As a country - and as liberals - I hope that in time everyone can be more like gay men: accepting of sex, indulgent of indiscretion, and aware that the previous two traits are at once integral to who we are and completely unrelated to the other things we seek to accomplish during this brief sojourn we call life.
1:57 AM PT: Woo! Recommended... thank you. :^)
UPDATED: On the Subject of Lying About Sexual Indiscretions
I thought I'd address the comments below that express dismay/derision for the fact that he lied about this matter.
First of all, I'd like to reassert that his sex life is none of our business - it's his business, his wife's business, and the business of the women with whom he corresponded. That said, while I hold a rather progressive view of sex and sexuality (as many of his New York constituents do, as well), I can understand a public official lying about such matters. Was it ill-advised? Sure. But was it shocking? No. In a country that still has a mile-wide prudish streak, it makes perfect sense for a public figure to lie about something embarrassing related to sex. I wish he hadn't, but I understand and I've made enough of my own mistakes to know that I can see the impulse at work here and sympathize with it. As long as prudism and Puritanism are still major influences on our national discourse (and they are), public figures will be confronted with the task of maintaining the illusion that they are somehow transcendent of their basic human urges; and sometimes they will lie to maintain that illusion.
To that end - I also sympathized with Larry Craig and the poor dear's "wide stance" defense. How embarrassing, to be in that situation. If you were married, conflicted about your sexuality, and making what you and many others consider stupid mistakes related to your erotic impulses, wouldn't you lie about it, were you caught? A difference here is that Craig was hypocritical, running as a "family values" Republican and with a strikingly anti-gay voting record. As I noted in a comment below, hypocrisy is the thing that I can't abide - but these types of human "failings," pertaining to extremely personal matters that are none of our business in the first place, should not be the sort of thing that gets our knickers all bunched up like this.

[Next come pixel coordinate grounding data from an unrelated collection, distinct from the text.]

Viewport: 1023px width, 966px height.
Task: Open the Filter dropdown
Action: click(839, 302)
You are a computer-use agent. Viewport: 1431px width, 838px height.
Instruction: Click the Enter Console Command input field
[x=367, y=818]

Rep. Weiner's dishonesty was a bad idea - it complicated his life, it kept this story in the spotlight, and it compounded his embarrassment and the media's focus on it. But it was not a criminal offense, nor an unforgivable one.

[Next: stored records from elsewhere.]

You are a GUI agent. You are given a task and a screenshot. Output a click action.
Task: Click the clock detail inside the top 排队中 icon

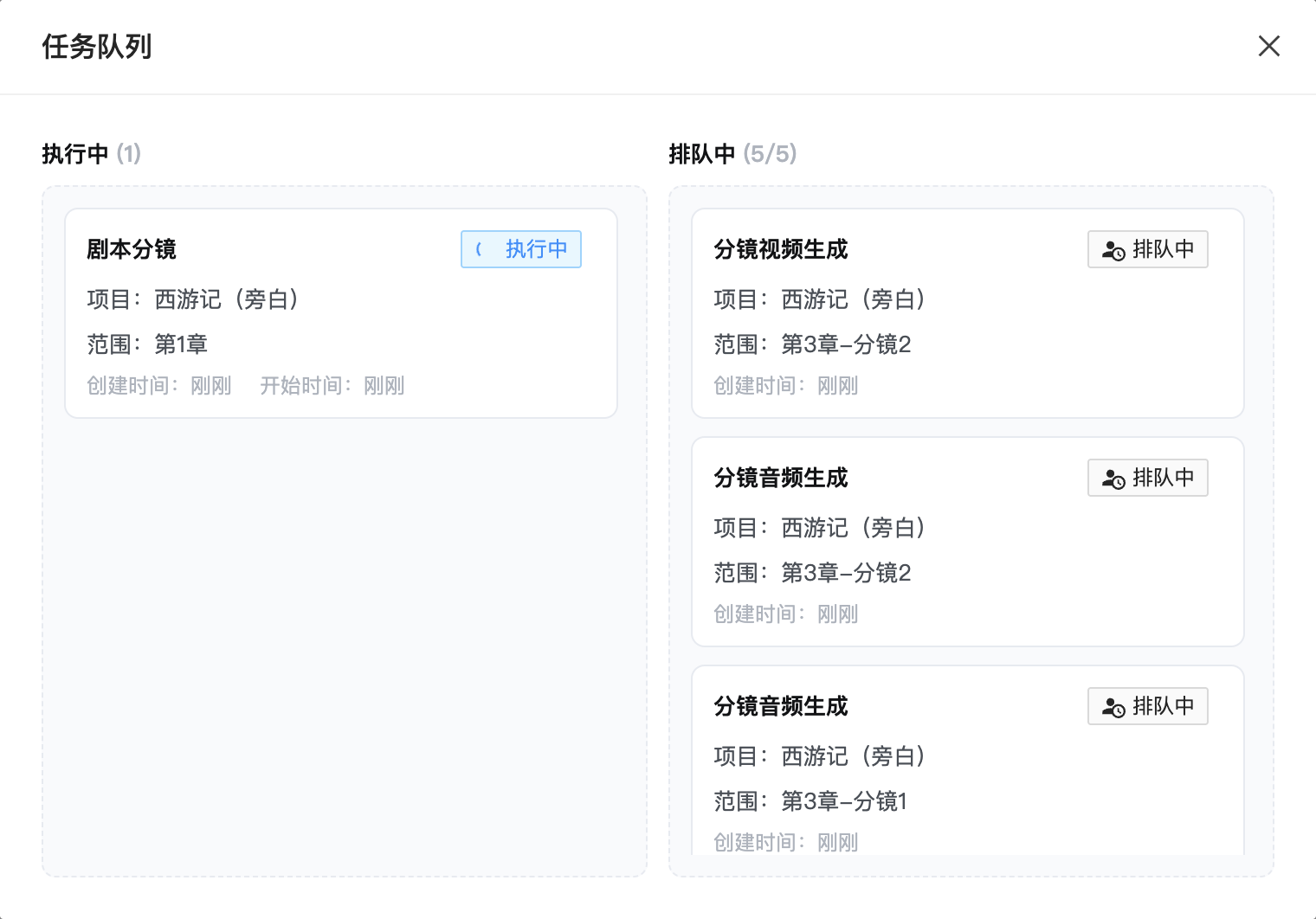[1118, 254]
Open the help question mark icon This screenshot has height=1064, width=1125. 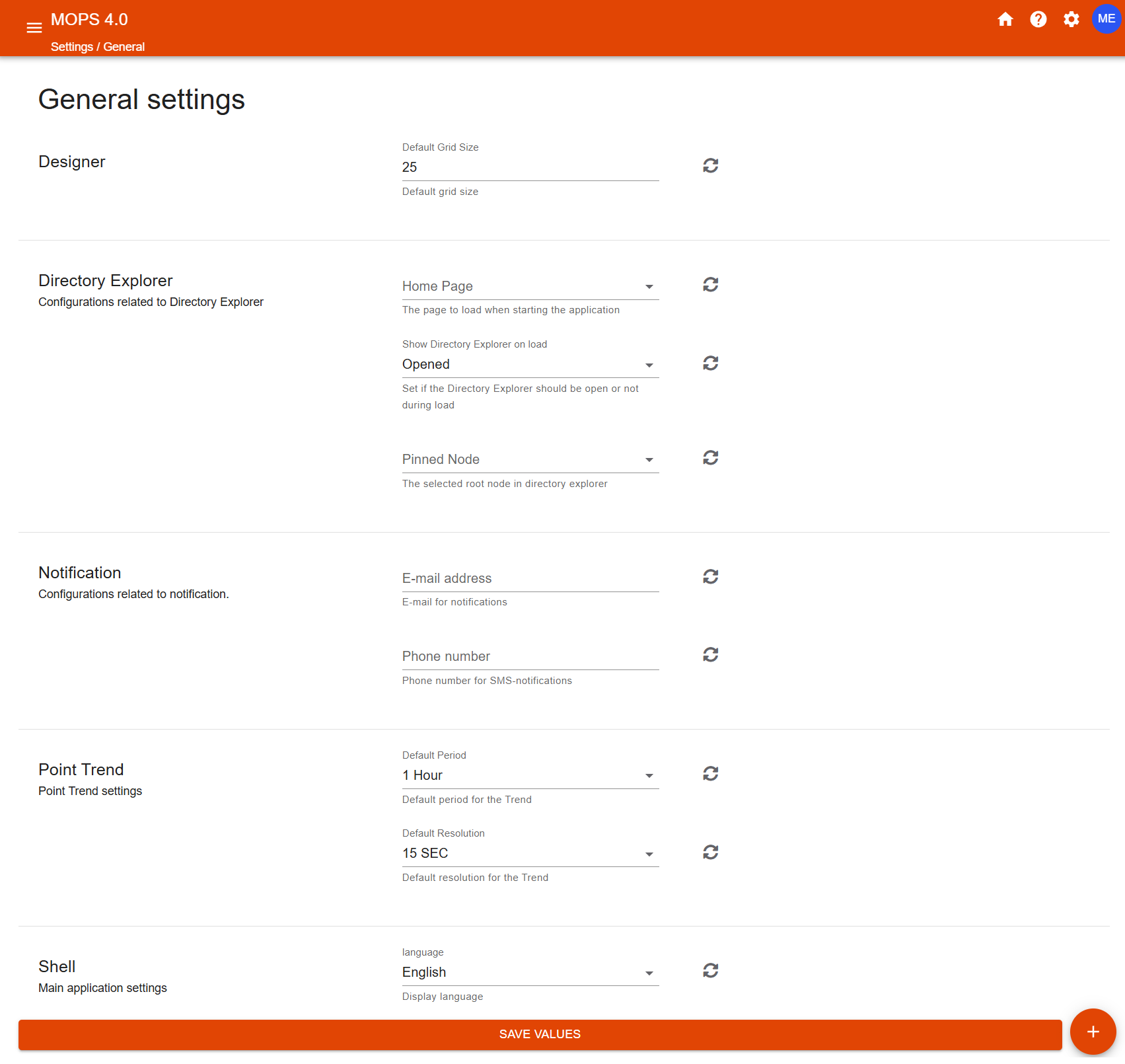1038,19
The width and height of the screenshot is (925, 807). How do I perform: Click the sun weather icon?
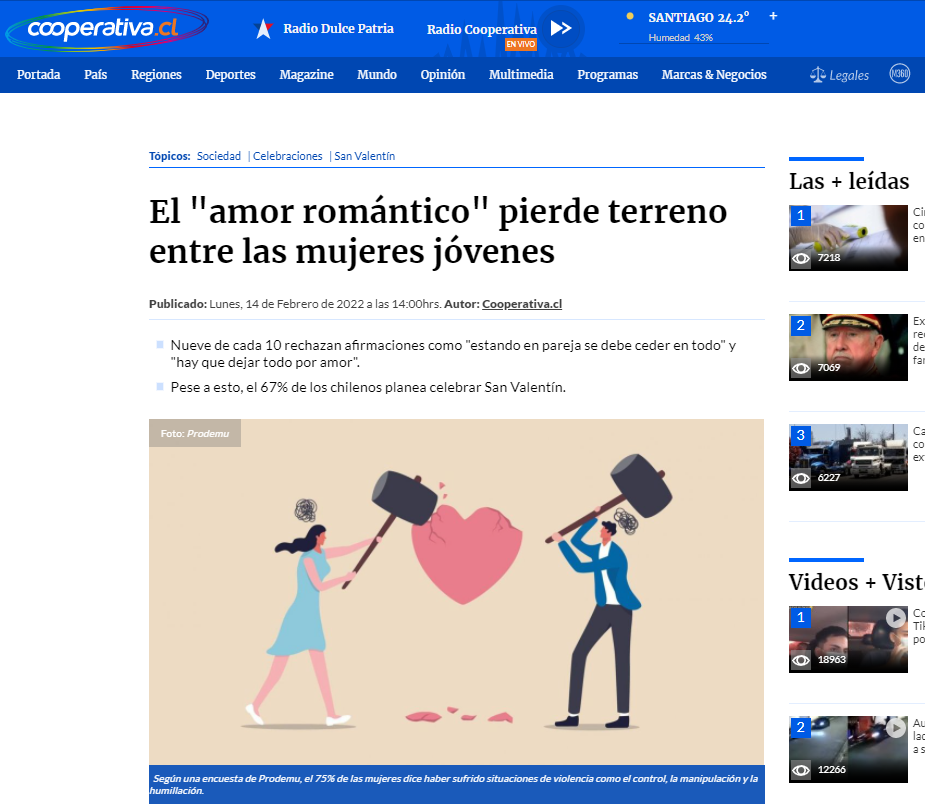(x=629, y=17)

I'm somewhat heartened by the fact that he's such a lousy liar. He's so good at telling the truth about the things that matter, he earned a great deal of trust. If he were adept at lying about the things that don't matter, I'd perhaps lose some of that trust. As it is, I'm mildly disappointed in him, but not in a judgmental way - I get it.

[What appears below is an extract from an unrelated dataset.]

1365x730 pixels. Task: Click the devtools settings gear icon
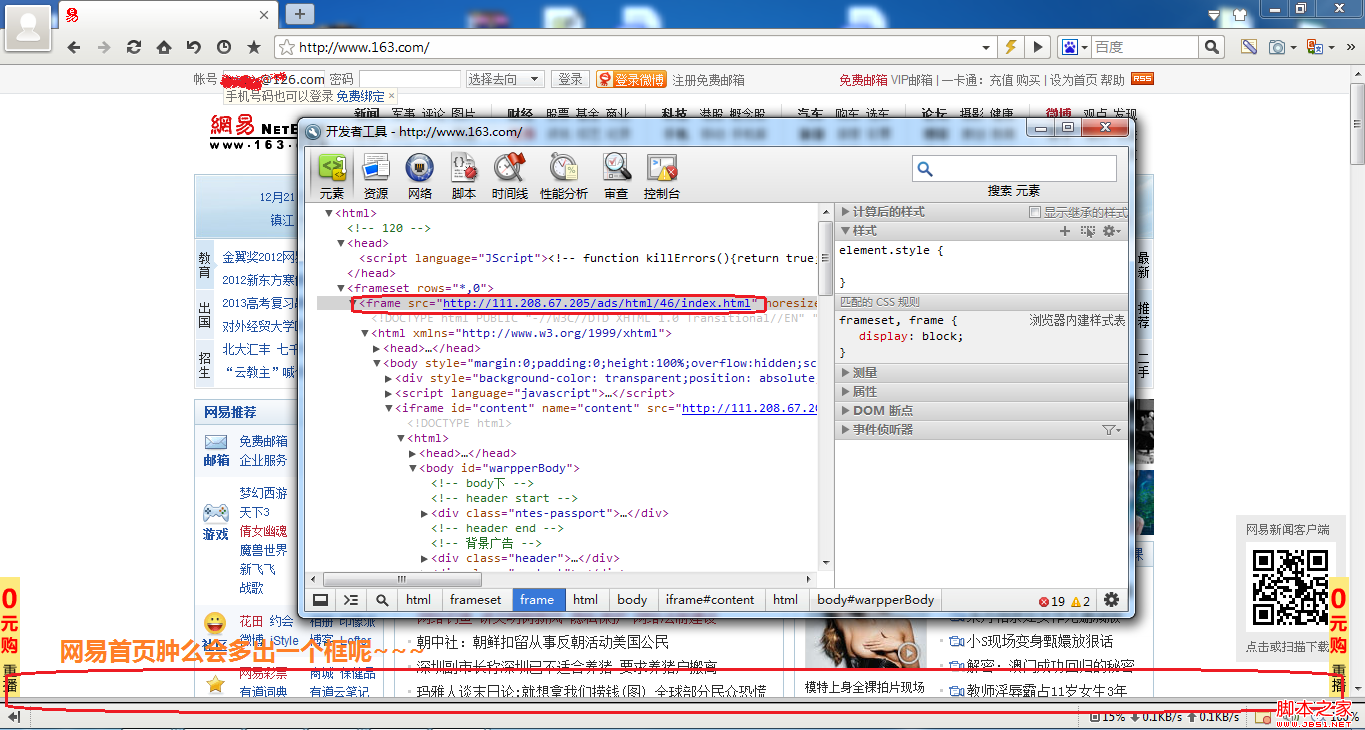1111,600
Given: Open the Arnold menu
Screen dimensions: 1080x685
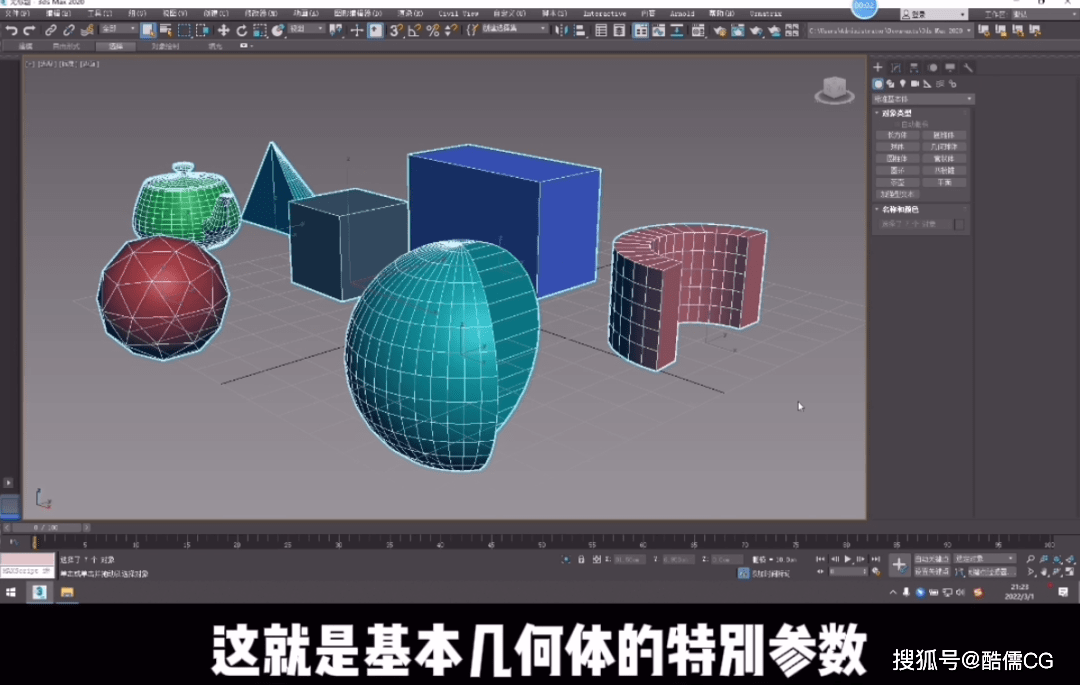Looking at the screenshot, I should click(x=682, y=14).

Had the man lied about, say, weapons of mass destruction, or the contents of a bill before him, I would be outraged - because that's my business. When a politician lies about the conduct of his or her affairs in office, that's when it concerns us and that's when we are justified in launching into a screaming-banshee, "get the bum outta there" frenzy. But the frantic, panting, oh-so-shocked response to this matter is nonsense.
Weiner is a good guy who made a mistake. He lied about that mistake. That lie was a mistake. He made the mistake of being human while in the glare of the media spotlight. But when it comes to the stuff that matters, he's a powerful voice for good and he uses that voice strongly to make your life and my life better. He deserves some credit for that, some forbearance, and the opportunity to put this behind him and keep trying to make our lives better.
A commenter below quoted John 8:7: "Let he who is without sin cast the first stone." I think this is a good place to end the conversation about these issues. If Weiner's mistakes don't violate the law or the rules of his institution, then we're simply engaged in hand-wringing (or stone-casting) over someone's human fallibility in his private life. I have no more patience for that, and neither should you.